Lateral movement refers to the gradual infiltration of a network to reach the desired target. After compromising an endpoint, the hackers are able to stealthily move from process to process until they are in a position to steal or destroy valuable data. Lateral movement is a key component of advanced persistent threats (APT).

Lateral movement stages

  • Reconnaissance: The attacker scouts the network, trying to understand its structure, hierarchies, naming conventions, and other details necessary for infiltration. In many ways, the reconnaissance stage is similar to vulnerability assessments carried out by cybersecurity professionals.
  • Infiltration: Using the knowledge obtained from reconnaissance, the attacker enters and begins to stealthily move across the network.
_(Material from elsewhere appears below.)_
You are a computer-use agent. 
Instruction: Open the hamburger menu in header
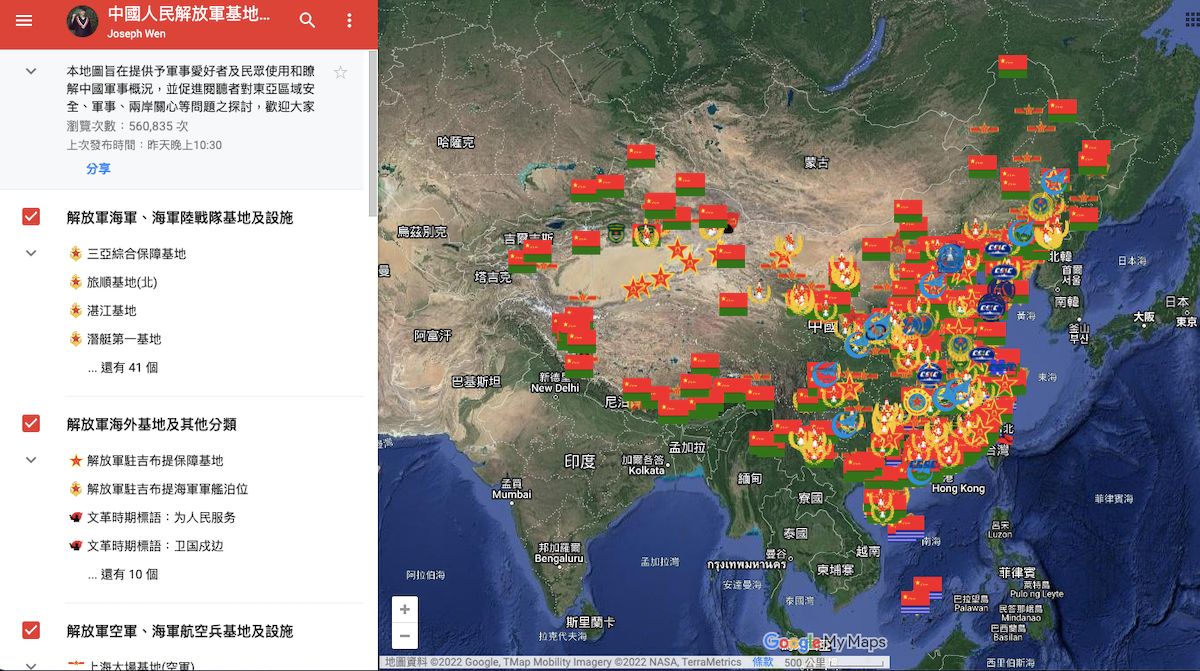pos(24,21)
For example, the hacker may use social engineering to steal employee credentials, log in to their account, and then use privilege escalation techniques to penetrate deeper into the network.
  • Access: Once the target is located, the hacker executes the objective of the cyber attack — deploying malware, vandalizing contents, or stealing confidential data.

Stopping lateral movement

  • Implement end-point security to prevent attackers from gaining a foothold in the network.
  • Protect high-value targets with appropriate cybersecurity measures and authorization requirements. High-level accounts should be accessed and used only when needed.
  • Use microsegmentation to partition the network into specialized segments, preventing free movement of data and processes between unrelated sectors.
  • Raise cybersecurity awareness within the organization — teach staff about common attack methods and make sure they know how to respond to perceived threats.